When you reach the line containing "Instruction: Click Kindle" in the entries below, please begin setting down lines exactly, stop only after the last one, and add nothing else.

- **Entries shown**
::::

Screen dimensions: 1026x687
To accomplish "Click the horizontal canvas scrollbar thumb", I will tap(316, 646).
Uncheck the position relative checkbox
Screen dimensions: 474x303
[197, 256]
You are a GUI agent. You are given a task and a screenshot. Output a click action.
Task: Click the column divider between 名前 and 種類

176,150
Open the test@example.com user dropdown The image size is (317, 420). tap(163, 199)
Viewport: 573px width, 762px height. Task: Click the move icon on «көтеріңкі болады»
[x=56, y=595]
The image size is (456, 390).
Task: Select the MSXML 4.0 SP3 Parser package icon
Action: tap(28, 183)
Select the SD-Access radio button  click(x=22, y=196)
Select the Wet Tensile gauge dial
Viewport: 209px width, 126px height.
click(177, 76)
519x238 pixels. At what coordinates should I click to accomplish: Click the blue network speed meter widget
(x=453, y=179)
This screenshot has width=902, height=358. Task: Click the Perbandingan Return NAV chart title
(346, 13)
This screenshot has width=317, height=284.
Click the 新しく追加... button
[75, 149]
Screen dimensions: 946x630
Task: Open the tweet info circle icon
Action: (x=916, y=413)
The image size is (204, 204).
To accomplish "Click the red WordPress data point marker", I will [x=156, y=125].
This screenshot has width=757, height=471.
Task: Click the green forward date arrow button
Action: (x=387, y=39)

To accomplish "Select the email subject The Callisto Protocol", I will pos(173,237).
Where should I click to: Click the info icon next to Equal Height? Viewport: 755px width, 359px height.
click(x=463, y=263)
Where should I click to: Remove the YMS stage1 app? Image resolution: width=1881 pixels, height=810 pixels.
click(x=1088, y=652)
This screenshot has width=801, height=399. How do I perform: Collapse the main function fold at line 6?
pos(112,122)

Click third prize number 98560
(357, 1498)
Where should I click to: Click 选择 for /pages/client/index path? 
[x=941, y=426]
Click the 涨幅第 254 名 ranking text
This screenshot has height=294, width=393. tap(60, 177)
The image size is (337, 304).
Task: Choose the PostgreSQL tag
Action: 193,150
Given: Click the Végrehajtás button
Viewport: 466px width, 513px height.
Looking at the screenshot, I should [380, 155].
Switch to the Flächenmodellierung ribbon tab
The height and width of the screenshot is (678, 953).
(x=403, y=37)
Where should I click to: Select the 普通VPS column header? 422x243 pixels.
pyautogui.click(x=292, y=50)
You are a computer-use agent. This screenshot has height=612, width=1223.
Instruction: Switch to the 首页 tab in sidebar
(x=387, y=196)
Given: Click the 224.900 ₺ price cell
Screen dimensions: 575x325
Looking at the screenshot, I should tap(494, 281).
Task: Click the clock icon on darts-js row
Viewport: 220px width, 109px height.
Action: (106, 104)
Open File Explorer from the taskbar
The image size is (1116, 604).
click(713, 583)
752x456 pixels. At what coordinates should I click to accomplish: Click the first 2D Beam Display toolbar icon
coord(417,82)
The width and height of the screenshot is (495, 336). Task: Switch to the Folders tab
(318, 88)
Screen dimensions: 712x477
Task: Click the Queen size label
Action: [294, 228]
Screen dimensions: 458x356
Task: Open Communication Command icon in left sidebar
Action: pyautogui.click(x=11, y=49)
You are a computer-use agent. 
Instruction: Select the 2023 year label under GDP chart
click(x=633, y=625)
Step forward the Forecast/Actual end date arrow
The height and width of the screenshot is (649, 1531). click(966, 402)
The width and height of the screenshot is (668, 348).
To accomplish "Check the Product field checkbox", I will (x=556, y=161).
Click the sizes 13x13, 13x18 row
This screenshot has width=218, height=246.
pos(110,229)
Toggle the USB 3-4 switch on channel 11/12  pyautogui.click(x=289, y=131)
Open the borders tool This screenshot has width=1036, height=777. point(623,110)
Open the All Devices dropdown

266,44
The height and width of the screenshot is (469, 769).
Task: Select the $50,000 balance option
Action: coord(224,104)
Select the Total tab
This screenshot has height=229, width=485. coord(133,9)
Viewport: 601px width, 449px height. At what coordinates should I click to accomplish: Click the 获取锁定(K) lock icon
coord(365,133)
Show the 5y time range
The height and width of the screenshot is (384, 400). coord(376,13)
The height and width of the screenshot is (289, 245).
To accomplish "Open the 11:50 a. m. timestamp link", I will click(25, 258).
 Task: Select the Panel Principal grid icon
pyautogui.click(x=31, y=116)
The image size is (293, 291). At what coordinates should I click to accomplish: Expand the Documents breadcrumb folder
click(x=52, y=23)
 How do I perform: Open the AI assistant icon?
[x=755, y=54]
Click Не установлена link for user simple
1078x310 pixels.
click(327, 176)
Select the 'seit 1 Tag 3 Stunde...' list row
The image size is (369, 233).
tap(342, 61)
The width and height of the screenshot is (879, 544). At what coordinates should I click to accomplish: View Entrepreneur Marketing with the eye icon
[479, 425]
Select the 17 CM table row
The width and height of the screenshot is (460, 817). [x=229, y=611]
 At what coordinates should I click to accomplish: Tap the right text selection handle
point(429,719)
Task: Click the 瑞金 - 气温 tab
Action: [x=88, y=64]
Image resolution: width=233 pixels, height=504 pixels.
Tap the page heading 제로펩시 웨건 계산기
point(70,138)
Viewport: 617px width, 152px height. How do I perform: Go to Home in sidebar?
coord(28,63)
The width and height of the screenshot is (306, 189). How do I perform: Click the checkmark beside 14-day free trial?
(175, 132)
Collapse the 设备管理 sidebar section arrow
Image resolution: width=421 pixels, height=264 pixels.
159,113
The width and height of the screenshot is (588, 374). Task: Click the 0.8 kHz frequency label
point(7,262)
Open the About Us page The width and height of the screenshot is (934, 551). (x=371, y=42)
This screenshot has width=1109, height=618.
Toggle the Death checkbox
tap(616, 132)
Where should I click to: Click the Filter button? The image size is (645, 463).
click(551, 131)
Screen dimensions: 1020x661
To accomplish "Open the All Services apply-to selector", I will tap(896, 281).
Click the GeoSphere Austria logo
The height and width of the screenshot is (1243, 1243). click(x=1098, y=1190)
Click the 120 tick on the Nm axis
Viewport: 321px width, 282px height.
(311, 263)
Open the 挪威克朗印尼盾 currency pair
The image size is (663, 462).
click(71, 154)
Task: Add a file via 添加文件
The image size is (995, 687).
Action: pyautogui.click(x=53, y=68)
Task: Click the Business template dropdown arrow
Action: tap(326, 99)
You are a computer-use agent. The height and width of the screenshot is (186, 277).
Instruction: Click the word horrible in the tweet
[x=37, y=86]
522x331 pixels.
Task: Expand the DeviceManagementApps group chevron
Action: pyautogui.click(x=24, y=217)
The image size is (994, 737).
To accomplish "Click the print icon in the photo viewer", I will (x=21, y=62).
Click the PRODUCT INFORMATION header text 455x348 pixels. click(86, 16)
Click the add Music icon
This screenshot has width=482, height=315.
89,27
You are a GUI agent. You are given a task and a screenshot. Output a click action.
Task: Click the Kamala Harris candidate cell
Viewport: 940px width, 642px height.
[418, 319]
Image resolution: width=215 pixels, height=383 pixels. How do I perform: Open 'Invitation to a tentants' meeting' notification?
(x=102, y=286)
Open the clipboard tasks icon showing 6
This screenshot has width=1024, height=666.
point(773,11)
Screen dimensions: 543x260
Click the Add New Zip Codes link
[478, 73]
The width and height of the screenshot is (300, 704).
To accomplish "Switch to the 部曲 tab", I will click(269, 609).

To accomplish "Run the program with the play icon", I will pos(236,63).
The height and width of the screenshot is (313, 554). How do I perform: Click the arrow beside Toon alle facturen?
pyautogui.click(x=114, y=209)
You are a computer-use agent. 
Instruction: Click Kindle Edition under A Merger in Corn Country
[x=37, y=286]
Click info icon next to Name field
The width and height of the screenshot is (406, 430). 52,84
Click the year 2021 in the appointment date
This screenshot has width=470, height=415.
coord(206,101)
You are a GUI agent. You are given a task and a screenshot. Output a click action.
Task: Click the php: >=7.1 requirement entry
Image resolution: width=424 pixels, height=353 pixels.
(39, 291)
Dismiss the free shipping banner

::::

- **Output of the exercise**
Instruction: Click Kindle Edition under A Merger in Corn Country
[x=37, y=286]
Click info icon next to Name field
The width and height of the screenshot is (406, 430). 52,84
Click the year 2021 in the appointment date
This screenshot has width=470, height=415.
coord(206,101)
You are a GUI agent. You are given a task and a screenshot. Output a click action.
Task: Click the php: >=7.1 requirement entry
Image resolution: width=424 pixels, height=353 pixels.
(39, 291)
Dismiss the free shipping banner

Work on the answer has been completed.